The ever increasing heterogeneity and growing traffic volume has resulted in significant innovations and paradigm shifts within the telecom backbone networks. In order to cost-effectively respond to the diverse variety of traffic requirements having heterogeneous service demands, wavelength division multiplexed (WDM) optical networks have adopted the mixed line rate (MLR) strategy. In MLR networks, many wavelength channels with various line rates can co-exist within the same fiber which, however, raises many important design issues; one of them being the choice of the channel spacing. The quality of signal is affected by the channel spacing in terms of the bit-error rate (BER), which in turn affects the maximum optical reach of the lightpaths that depends on the line rates. In regard to the aforementioned, different methods can be adopted in order to set the width of the channel spacing, viz., (a) choice of a 50 GHz uniform fixed channel spacing specified by the ITU-T grid, (b) exploring various channel spacing values for different line rates so as to optimize the usage of the fiber spectrum, or (c) seek for an optimal value of the channel spacing which results in the minimum network cost. In the current work, we evaluate the MLR network cost for various channel spacings; hence, we find an optimal value of the channel spacing that leads to the minimum MLR network cost. The simulation results reveal that, for a MLR network, even with the assumption of uniform channel spacing, optimal values of the channel spacing for a minimum cost network can be identified.

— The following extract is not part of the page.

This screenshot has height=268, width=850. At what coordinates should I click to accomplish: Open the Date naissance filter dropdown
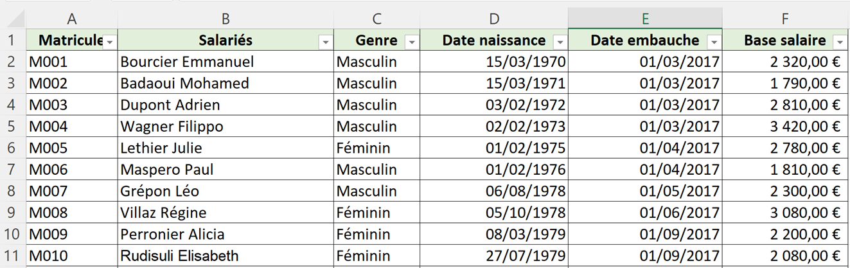tap(560, 42)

Performance Evaluation of OOK, DPSK and Duo-binary Modulation Format based Mixed-Line-Rate (MLR) Optical Network

With the steady increase in the heterogeneous Internet traffic, the optical wavelength division multiplexed (WDM) networks based on a mixed line rate (MLR) strategy have emerged as an efficient-solution. Also, with the migration from the legacy to the higher line rate(s), the advanced modulation format(s) (MF) is/are required. However, use of appropriate MF(s) for the higher line rate(s) still remains an open problem. In this article, we compare the performance of an On-Off Keying (OOK), Differential Phase Shift Keying (DPSK) and Duo-binary (DB) MF based MLR network in the presence of various physical layer impairment(s) (PLIs) for which, we propose a mathematical model based on various MFs. As a novelty, we validate the proposed theoretical model’s results by comparing them with the results obtained through simulations from OptSim, which has not been conducted in any existing study(s) thus far. Our simulation results show that the DB MF is perfectly suitable for high spectral-efficient MLR systems owing to its high resistance to various PLIs.